We are asking for the community to come together to support our son Joey. He has CHARGE Syndrome, and we have to take many trips to CHOP. He is also hospitalized quite often. There will be bands, food, drinks, and baskets to raffle off! I really hope you all can make it! I think it's going to be an amazing time!!! To read more about CHARGE Syndrome and Joey, please continue....
CHARGE syndrome is a recognizable (genetic) pattern of birth defects which occurs in about one in every 9-10,000 births worldwide. CHARGE syndrome is much more rare than Downs Syndrome, which is only 1 in every 500 births. It is an extremely complex syndrome, involving extensive medical and physical difficulties that differ from child to child. The vast majority of the time, there is no history of CHARGE syndrome or any other similar conditions in the family. Babies with CHARGE syndrome are often born with life-threatening birth defects, including complex heart defects and breathing problems. They spend many months in the hospital and undergo many surgeries and other treatments. Swallowing and breathing problems make life difficult even when they come home. Most have hearing loss, vision loss, and balance problems which delay their development and communication. All are likely to require medical and educational intervention for many years. 1 in 6 don't survive to 5 years old. Despite these seemingly insurmountable obstacles, children with CHARGE syndrome often far surpass their medical, physical, educational, and social expectations.
Joey spent 75 days in the NICU at CHOP. Joey's defects are that his esophagus was not attached to his stomach (esophageal atresia) and he had a connection from his stomach to his lungs (tracheoesophageal fistula). Surgeons were able to repair his esophagus, the day he was born. He has 2 mild heart defects that do not require surgery (thank God). Joey is profoundly Deaf with no hearing at all. Hearing aids do nothing for him and he's not a candidate for a cochlear implant because his Cochleas are malformed and he doesn't have auditory nerves. Joey does not have a vestibular system, which means he has no balance at all. Joey also has choanal atresia, which means he can only breathe through one nostril. His other nostril is completely blocked with bone/tissue. Joey has swallowing difficulty so he can't drink liquids without them going directly into his lungs. Everything that Joey drinks must be as thickened to a honey consistency. He also can't eat solid foods, without choking. He can only safely eat purees. Joey had to have surgery to put a g-tube in his belly and also he had to have a fundoplication nissen. A "fundo" is where they took his esophagus and wrapped it around his stomach to stop the severe and dangerous reflux that he had. Because of this, Joey cannot burp, and will not vomit unless under extreme circumstances. In November, Joey had to have an emergency shunt placed in his brain because he was suffering from severe and sudden onset hydrocephalus. It is a permanent drain that allows excess fluid to drain out of his head.

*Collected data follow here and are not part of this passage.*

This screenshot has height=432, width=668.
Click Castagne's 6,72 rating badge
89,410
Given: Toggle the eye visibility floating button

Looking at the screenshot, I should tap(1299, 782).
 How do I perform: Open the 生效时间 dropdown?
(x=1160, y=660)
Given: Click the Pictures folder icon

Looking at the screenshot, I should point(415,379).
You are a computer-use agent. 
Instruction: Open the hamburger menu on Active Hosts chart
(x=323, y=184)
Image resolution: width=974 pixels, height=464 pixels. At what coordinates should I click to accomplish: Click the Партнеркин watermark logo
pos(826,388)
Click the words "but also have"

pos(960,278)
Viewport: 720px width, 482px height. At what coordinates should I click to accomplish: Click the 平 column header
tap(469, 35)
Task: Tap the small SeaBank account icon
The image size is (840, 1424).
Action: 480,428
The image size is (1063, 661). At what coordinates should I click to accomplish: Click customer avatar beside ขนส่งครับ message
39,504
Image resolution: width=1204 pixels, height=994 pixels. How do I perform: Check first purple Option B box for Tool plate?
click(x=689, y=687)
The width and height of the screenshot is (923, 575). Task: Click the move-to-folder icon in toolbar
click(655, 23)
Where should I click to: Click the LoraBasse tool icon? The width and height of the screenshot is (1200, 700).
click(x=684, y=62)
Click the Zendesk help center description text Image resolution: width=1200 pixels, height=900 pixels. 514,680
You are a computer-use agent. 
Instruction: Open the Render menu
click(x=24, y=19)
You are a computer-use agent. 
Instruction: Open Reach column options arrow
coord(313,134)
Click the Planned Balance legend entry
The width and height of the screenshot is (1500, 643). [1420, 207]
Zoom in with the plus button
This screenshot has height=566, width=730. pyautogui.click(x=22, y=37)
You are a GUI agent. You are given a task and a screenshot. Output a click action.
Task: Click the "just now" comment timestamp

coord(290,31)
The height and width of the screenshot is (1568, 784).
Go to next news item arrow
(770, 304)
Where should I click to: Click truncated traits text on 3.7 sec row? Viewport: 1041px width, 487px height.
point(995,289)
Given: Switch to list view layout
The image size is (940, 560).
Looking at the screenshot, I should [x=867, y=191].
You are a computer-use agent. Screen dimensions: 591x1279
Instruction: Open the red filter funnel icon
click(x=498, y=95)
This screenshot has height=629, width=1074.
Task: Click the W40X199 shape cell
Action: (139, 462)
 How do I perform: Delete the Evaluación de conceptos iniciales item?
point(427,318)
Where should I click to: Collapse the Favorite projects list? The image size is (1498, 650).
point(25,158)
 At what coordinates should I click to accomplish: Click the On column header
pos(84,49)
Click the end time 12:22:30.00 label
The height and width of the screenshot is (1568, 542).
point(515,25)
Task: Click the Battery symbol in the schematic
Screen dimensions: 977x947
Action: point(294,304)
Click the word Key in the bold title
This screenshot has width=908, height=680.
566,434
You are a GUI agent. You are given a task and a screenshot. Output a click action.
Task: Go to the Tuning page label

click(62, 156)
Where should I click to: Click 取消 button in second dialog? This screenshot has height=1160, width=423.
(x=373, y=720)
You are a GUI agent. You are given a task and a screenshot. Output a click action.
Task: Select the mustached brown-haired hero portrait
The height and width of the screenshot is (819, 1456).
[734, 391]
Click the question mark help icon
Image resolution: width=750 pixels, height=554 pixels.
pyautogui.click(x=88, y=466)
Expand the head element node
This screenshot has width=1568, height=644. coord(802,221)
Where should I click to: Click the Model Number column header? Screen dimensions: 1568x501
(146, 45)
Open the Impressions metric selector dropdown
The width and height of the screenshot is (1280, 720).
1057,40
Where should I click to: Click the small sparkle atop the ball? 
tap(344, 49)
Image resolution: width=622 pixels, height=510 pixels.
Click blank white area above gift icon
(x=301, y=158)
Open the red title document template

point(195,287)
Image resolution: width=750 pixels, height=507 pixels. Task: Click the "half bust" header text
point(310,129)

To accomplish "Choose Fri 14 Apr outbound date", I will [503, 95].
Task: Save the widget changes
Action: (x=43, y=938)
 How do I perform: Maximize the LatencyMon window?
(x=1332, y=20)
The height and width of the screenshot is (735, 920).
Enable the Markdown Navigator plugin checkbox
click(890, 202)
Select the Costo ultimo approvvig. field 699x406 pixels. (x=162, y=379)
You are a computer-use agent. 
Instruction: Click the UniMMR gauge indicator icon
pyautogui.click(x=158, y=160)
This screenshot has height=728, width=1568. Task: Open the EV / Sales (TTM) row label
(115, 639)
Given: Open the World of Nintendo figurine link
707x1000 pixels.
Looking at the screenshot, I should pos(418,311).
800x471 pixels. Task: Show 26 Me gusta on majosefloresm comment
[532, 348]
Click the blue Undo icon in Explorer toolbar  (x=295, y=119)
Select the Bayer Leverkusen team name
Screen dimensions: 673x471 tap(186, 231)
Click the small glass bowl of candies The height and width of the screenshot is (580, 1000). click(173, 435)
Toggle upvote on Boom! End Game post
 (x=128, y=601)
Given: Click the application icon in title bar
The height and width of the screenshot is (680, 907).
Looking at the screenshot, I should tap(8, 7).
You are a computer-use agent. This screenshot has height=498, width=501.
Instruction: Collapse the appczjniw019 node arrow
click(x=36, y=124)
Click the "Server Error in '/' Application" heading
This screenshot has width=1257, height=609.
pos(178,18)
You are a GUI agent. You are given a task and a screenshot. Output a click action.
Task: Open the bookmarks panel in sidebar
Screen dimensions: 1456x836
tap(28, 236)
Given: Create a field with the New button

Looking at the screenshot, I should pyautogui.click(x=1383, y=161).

Joey sees 10 different specialists at CHOP and a feeding team at Danville. He has Physical therapy (3 times a week), Occupational therapy (once a week), Feeding therapy (3 times a week), and Deaf therapy (once a week).
We would love to have an evaluation of Joey's inner ears done at MEEI in Boston. He may be able to get an Auditory Brainstem Implant which would allow Joey to hear. We also would like Joey to attend Scranton School for the Deaf. We are all trying to learn sign language fluently to communicate with Joey.
Despite Joey's many complications, he's considered to have only mild CHARGE Syndrome. Most kids with CHARGE are Deaf and Blind and many have very complex heart defects that require open heart surgery. Joey is one of the happiest kids you'd ever meet. He LOVES to play ball and go for walks in his gait trainer. I was told that Joey would probably never crawl, but he started to crawl 2 weeks after having brain surgery. Joey is learning to walk with the help of his gait trainer. We hope that someday, he won't need it.